The painting was on a stretched canvas approximately 36x24cm. The ground was a thin rubbed wash of mixed yellows and pale oranges, the painting then had clear and distinct areas of interest. to the left hand side the artist had painted a loose continuous line with a flat brush in a subtle pinkish red ribbon effect travelling vertically over two thirds of the canvas, the top not quite reaching the canvas edge with the bottom of the ribbon terminating onto a thicker blue overlay, possibly representing a sky, this in turn was above a green area representing a line of trees blowing in the wind. Situated at the union of the ribbon base and the sky effect was the outline of a grey cat sitting with pricked up ears and a wide smile, Cheshire Cat in pose. These features almost covered the left hand side of the canvas with a distinct separation from the opposing side. The Right hand side was dominated by a large grey wave effect showing a rough rude sea lapping at the base of a gothic fascard possibly that of a church. There was little to out line the building apart from a couple of linear features not on the vertical but were clearly aspects of the walls. Three gothic arched windows sat above the crest of a gothic arch doorway. Towards the centre of the canvas a darker brown tall slender window loomed unglazed again repeating the gothic arch but seemed unattached and separate to the other building. The main central section of the canvas was positioned a mysterious grey rectangular block of washed paint on a 45 degree angle at odds with the other elements, unsure of what this represented I assume it is still in progress.
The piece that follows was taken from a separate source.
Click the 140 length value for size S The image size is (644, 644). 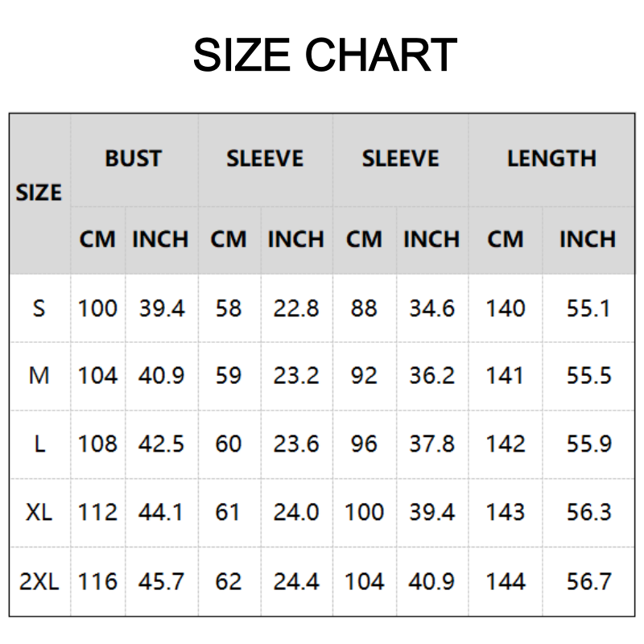(505, 308)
All the other aspects of the piece are either directly representational or can be explained in a landscape context and once completed the unfinished parts will no doubt be self explanatory.
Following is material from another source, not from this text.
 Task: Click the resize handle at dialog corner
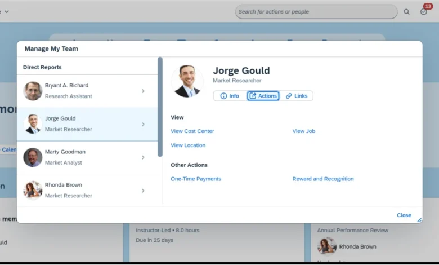tap(419, 220)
The overall feeling the painting gave me was mixed, the ground colour and image of a cat seemed to be from a happy place or from some sentimental memories of times past but the rough swirling sea and austere building set at an eiry angle with its features not dissimilar to a monsters face seemed at odds with the rest of the composition, as the work was set in two very different sections possibly this was deliberate? with the left a happier place or time and the right a more frightening or troubled time with the grey area crossing the border between the two. A very good and effective start to this piece and look forward to seeing it again on completion.